*Stored data entries:*
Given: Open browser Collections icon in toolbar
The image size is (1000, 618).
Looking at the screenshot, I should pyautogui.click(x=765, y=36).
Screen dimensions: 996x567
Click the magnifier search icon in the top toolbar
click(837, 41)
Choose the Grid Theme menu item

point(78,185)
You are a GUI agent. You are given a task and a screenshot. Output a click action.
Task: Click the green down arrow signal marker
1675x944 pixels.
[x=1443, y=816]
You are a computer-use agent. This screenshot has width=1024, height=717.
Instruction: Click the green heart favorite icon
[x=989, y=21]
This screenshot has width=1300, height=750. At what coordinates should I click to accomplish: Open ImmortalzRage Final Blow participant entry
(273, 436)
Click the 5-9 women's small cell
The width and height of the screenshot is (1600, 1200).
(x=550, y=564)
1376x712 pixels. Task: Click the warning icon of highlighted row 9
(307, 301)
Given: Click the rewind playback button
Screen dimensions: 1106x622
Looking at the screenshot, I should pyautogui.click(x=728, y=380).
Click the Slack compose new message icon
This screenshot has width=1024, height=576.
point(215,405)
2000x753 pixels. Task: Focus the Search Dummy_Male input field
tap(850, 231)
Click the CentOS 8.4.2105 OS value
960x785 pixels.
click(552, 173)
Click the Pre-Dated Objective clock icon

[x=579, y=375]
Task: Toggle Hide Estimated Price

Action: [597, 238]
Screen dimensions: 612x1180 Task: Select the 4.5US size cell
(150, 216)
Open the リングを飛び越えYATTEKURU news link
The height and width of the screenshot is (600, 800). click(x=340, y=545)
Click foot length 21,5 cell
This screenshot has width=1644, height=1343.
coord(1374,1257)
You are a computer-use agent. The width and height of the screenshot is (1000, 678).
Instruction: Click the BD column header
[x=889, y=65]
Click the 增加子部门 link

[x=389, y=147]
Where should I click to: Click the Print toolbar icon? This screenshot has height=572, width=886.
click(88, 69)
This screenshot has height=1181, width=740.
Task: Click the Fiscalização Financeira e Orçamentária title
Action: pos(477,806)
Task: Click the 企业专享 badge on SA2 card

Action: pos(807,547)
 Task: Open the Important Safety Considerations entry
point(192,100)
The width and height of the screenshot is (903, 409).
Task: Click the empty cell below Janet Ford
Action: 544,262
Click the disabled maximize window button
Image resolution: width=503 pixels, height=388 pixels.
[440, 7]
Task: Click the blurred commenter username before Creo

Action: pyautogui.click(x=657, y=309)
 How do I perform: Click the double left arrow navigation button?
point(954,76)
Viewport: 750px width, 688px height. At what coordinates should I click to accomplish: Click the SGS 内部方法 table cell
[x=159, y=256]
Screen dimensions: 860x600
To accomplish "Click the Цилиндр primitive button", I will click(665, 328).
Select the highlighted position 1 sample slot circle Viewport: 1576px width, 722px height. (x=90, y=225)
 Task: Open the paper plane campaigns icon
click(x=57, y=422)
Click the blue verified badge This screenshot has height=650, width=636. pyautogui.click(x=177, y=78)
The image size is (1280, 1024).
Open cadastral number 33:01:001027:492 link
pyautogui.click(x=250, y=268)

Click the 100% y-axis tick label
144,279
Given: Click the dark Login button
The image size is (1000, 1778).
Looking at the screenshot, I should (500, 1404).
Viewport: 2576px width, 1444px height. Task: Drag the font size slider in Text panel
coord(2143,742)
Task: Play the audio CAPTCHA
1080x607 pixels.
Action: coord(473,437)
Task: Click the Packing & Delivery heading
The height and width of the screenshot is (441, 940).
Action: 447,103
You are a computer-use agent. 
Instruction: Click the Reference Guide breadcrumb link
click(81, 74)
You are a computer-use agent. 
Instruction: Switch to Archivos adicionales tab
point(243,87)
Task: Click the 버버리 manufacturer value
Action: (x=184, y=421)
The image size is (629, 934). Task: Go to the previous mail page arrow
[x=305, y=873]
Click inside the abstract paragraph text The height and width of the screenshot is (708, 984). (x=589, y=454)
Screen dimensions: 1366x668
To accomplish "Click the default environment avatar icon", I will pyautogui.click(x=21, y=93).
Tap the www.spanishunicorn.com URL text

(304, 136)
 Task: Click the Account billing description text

*What to do:* No line may be altered or left out when the data is written out.

*Task response:*
Given: Open browser Collections icon in toolbar
The image size is (1000, 618).
Looking at the screenshot, I should pyautogui.click(x=765, y=36).
Screen dimensions: 996x567
Click the magnifier search icon in the top toolbar
click(837, 41)
Choose the Grid Theme menu item

point(78,185)
You are a GUI agent. You are given a task and a screenshot. Output a click action.
Task: Click the green down arrow signal marker
1675x944 pixels.
[x=1443, y=816]
You are a computer-use agent. This screenshot has width=1024, height=717.
Instruction: Click the green heart favorite icon
[x=989, y=21]
This screenshot has width=1300, height=750. At what coordinates should I click to accomplish: Open ImmortalzRage Final Blow participant entry
(273, 436)
Click the 5-9 women's small cell
The width and height of the screenshot is (1600, 1200).
(x=550, y=564)
1376x712 pixels. Task: Click the warning icon of highlighted row 9
(307, 301)
Given: Click the rewind playback button
Screen dimensions: 1106x622
Looking at the screenshot, I should pyautogui.click(x=728, y=380).
Click the Slack compose new message icon
This screenshot has width=1024, height=576.
point(215,405)
2000x753 pixels. Task: Focus the Search Dummy_Male input field
tap(850, 231)
Click the CentOS 8.4.2105 OS value
960x785 pixels.
click(552, 173)
Click the Pre-Dated Objective clock icon

[x=579, y=375]
Task: Toggle Hide Estimated Price

Action: [597, 238]
Screen dimensions: 612x1180 Task: Select the 4.5US size cell
(150, 216)
Open the リングを飛び越えYATTEKURU news link
The height and width of the screenshot is (600, 800). click(x=340, y=545)
Click foot length 21,5 cell
This screenshot has width=1644, height=1343.
coord(1374,1257)
You are a computer-use agent. The width and height of the screenshot is (1000, 678).
Instruction: Click the BD column header
[x=889, y=65]
Click the 增加子部门 link

[x=389, y=147]
Where should I click to: Click the Print toolbar icon? This screenshot has height=572, width=886.
click(88, 69)
This screenshot has height=1181, width=740.
Task: Click the Fiscalização Financeira e Orçamentária title
Action: pos(477,806)
Task: Click the 企业专享 badge on SA2 card

Action: pos(807,547)
 Task: Open the Important Safety Considerations entry
point(192,100)
The width and height of the screenshot is (903, 409).
Task: Click the empty cell below Janet Ford
Action: 544,262
Click the disabled maximize window button
Image resolution: width=503 pixels, height=388 pixels.
[440, 7]
Task: Click the blurred commenter username before Creo

Action: pyautogui.click(x=657, y=309)
 How do I perform: Click the double left arrow navigation button?
point(954,76)
Viewport: 750px width, 688px height. At what coordinates should I click to accomplish: Click the SGS 内部方法 table cell
[x=159, y=256]
Screen dimensions: 860x600
To accomplish "Click the Цилиндр primitive button", I will click(665, 328).
Select the highlighted position 1 sample slot circle Viewport: 1576px width, 722px height. (x=90, y=225)
 Task: Open the paper plane campaigns icon
click(x=57, y=422)
Click the blue verified badge This screenshot has height=650, width=636. pyautogui.click(x=177, y=78)
The image size is (1280, 1024).
Open cadastral number 33:01:001027:492 link
pyautogui.click(x=250, y=268)

Click the 100% y-axis tick label
144,279
Given: Click the dark Login button
The image size is (1000, 1778).
Looking at the screenshot, I should (500, 1404).
Viewport: 2576px width, 1444px height. Task: Drag the font size slider in Text panel
coord(2143,742)
Task: Play the audio CAPTCHA
1080x607 pixels.
Action: coord(473,437)
Task: Click the Packing & Delivery heading
The height and width of the screenshot is (441, 940).
Action: 447,103
You are a computer-use agent. 
Instruction: Click the Reference Guide breadcrumb link
click(81, 74)
You are a computer-use agent. 
Instruction: Switch to Archivos adicionales tab
point(243,87)
Task: Click the 버버리 manufacturer value
Action: (x=184, y=421)
The image size is (629, 934). Task: Go to the previous mail page arrow
[x=305, y=873]
Click inside the abstract paragraph text The height and width of the screenshot is (708, 984). (x=589, y=454)
Screen dimensions: 1366x668
To accomplish "Click the default environment avatar icon", I will pyautogui.click(x=21, y=93).
Tap the www.spanishunicorn.com URL text

(304, 136)
 Task: Click the Account billing description text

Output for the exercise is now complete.